Les cellules ont besoin d'eau pour plusieurs raisons. La première est que l'eau entre dans plusieurs réactions du métabolisme. Par exemple, la digestion des protéines exige de l'eau comme réactif, alors que la synthèse des protéines en produit. La dégradation des sucres en présence d'oxygène rend aussi de l'eau comme sous-produit. Ainsi, le rat du désert peut passer toute sa vie sans boire, puisqu'il s'alimente de graines riches en sucres complexes dont la dégradation produit de l'eau. Il est, de plus, adapté à la conservation de cette eau, en particulier grâce à son rein spécial et à ses habitudes nocturnes.
L'eau est aussi utilisée pour véhiculer l'excédent de chaleur produit par les réactions cellulaires. Elle peut en effet se charger d'une grande quantité de chaleur, grâce à sa température spécifique élevée. Ce rôle de caloporteur de l'eau permet aux organismes de maintenir constante leur température corporelle en faisant circuler le sang vers la périphérie du corps lorsqu'on doit évacuer de la chaleur et en le conservant en profondeur lorsqu'il faut se protéger du froid.

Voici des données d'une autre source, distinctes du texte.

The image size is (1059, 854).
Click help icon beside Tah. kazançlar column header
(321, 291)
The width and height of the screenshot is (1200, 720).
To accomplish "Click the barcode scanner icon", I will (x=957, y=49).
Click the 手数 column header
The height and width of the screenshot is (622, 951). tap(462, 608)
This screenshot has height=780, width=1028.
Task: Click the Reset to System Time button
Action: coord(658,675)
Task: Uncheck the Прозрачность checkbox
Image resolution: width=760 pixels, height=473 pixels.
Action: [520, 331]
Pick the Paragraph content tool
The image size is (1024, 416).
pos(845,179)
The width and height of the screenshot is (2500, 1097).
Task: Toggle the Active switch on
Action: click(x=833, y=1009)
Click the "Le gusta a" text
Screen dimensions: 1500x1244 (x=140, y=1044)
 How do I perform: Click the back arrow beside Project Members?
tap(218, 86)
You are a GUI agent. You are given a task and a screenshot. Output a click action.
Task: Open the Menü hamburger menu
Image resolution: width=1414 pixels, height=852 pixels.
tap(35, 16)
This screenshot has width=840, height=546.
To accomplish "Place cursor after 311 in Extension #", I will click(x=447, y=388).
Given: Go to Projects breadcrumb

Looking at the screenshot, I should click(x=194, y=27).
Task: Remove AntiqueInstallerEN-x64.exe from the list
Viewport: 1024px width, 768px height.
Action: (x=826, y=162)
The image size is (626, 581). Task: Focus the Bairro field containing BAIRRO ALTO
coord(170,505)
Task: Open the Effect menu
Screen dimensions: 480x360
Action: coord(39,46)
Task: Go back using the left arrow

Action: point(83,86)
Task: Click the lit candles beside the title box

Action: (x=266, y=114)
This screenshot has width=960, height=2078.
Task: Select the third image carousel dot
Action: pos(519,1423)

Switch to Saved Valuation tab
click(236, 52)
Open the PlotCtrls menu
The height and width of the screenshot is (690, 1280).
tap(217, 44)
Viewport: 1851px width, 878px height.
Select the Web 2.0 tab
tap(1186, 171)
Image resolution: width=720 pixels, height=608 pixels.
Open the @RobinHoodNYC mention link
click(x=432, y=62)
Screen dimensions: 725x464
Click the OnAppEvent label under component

De même, c'est le rôle de caloporteur de l'eau qui fait que la transpiration rafraîchit l'organisme. En s'évaporant, l'eau permet d'éliminer une grande quantité de chaleur et aide le corps à maintenir sa température constante. Lorsque l'eau change d'état, passant de la forme liquide à la forme gazeuse, elle doit absorber une très grande quantité d'énergie, soit 540 calories par gramme. Cette énergie est absorbée dans le milieu ambiant, ce qui explique l'effet rafraîchissant de la transpiration ou la sensation de fraîcheur qu'on ressent lorsqu'on sort de la douche ou de la piscine.
Enfin, l'eau est utilisée pour transporter les substances en solu-tion, de l'environnement cellulaire vers les cellules, et des cellules vers l'environnement cellulaire. Ainsi, la plupart des nutriments obtenus par la digestion sont amenés aux cellules en solution dans l'eau, principal constituant du sang, et les déchets du métabolisme sont évacués eux aussi en solution dans l'eau et sont par la suite rejetés dans l'environnement de l'organisme.
Le maintien de l'équilibre osmotique, un problème du vivant
L'eau est un solvant qui se lie à de très nombreuses substances. Les sels, et en particulier le chlorure de sodium, peuvent former des solutions en diverses proportions dans l'eau. Lorsque des sels sont dissous dans l'eau, ils tendent à se répartir également dans l'ensemble du volume d'eau. Lorsqu'une membrane perméable à l'eau mais pas au sel est placée entre deux compartiments contenant des solutions de différentes concentrations, l'eau tend à passer du plus dilué vers le plus concentré, de façon à rétablir l'équilibre entre les concentrations. On appelle pression osmotique la force exercée par l'eau passant d'un côté à l'autre de la membrane. La différence de concentration des sels (comme le chlorure de sodium, le chlorure de potassium mais aussi les sucres et les protéines solubles) d'un côté à l'autre d'une membrane constitue donc le potentiel osmotique.
Les organismes vivants unicellulaires sont obligés de s'adapter à la concentration en sels du milieu environnant par divers mécanismes d'ajustement. Pour ce qui est des organismes pluricellulaires, ce sont des organes spécialisés, comme le rein, qui assurent le maintien de la quantité de sel dans l'organisme. En effet, la teneur en sels dissous du liquide qui baigne les cellules est d'environ sept parties pour mille, ce qui est très élevé par rapport au milieu d'eau douce et très faible par rapport au milieu d'eau salée. Ainsi, les organismes qui vivent dans l'eau douce doivent se protéger contre l'entrée d'eau, tandis que les organismes d'eau salée, comme les organismes terrestres, doivent se protéger contre la sortie d'eau.